Parametric sensitivity analysis to investigate the effects of operating and design parameters on single direct methane steam reforming solid oxide fuel cell performance and thermal impacts generation

Solid oxide fuel cells (SOFCs) with high operational temperature provide direct methane steam reforming (MSR) but at the same time results in high thermal impacts (thermal stresses and strains) generation. In the present work, parametric and sensitivity analysis have been presented to understand the effects of different operational (operating temperature, air–fuel ratio) and geometrical parameters (porosity, flow configurations and electrolyte thickness) on cell performance and thermal impacts generation in porous electrodes and solid electrolyte.
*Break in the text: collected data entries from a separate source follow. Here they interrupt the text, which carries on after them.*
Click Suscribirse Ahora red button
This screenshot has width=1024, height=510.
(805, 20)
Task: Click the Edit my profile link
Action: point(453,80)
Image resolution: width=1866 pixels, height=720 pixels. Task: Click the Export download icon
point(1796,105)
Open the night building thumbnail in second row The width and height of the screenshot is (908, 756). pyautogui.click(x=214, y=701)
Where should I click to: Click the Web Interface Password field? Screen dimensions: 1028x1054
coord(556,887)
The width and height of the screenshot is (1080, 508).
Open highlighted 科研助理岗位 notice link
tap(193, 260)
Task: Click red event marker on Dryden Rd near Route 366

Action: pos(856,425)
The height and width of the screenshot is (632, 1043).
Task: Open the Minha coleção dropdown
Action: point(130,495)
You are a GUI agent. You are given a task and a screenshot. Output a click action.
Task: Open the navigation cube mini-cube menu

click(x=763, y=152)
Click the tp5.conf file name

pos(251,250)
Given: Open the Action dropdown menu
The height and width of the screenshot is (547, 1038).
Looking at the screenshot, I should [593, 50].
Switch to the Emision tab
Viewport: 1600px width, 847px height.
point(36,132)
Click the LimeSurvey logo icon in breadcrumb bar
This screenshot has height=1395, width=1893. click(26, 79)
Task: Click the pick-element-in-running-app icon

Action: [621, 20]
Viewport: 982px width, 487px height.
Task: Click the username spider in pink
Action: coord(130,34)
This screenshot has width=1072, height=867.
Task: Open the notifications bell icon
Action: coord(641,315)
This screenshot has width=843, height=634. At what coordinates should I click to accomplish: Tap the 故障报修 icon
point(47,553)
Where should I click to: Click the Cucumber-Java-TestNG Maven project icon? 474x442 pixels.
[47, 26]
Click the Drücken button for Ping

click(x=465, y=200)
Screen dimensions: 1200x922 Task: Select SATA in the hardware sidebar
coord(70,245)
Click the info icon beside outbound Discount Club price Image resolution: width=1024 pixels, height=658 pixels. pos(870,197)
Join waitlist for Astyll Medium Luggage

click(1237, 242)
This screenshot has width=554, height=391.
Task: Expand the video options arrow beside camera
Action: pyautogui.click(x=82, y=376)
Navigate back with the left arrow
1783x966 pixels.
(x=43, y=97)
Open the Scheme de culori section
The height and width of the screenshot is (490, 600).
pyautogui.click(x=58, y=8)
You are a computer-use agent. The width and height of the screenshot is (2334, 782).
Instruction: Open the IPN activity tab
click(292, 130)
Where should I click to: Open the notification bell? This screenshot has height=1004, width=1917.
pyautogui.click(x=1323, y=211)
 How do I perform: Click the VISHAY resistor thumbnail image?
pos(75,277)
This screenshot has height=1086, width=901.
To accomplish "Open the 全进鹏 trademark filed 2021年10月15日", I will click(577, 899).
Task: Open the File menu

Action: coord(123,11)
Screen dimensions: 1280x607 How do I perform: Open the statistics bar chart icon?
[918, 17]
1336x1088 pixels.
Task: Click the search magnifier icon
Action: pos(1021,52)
Simulation results show that 25 % increase in operating temperature (800° to 1000 °C) causes an increase of 85.85 % in current density (2146.37 A/m2 to 3989.06 A/m2) and 10.5 % larger thermal stress generation (1673.18 MPa to 1849.69 MPa). The sensitivity analysis has been performed by implementing Taguchi Method. Analysis of variance (ANOVA) indicates that operating temperature substantially affects the overall cell performance with a significant contribution of 61.81 %, followed by electrolyte thickness 22.42 %, material porosity 13.90 %, air–fuel ratio 0.56 %, and flow configuration 0.40 %, respectively.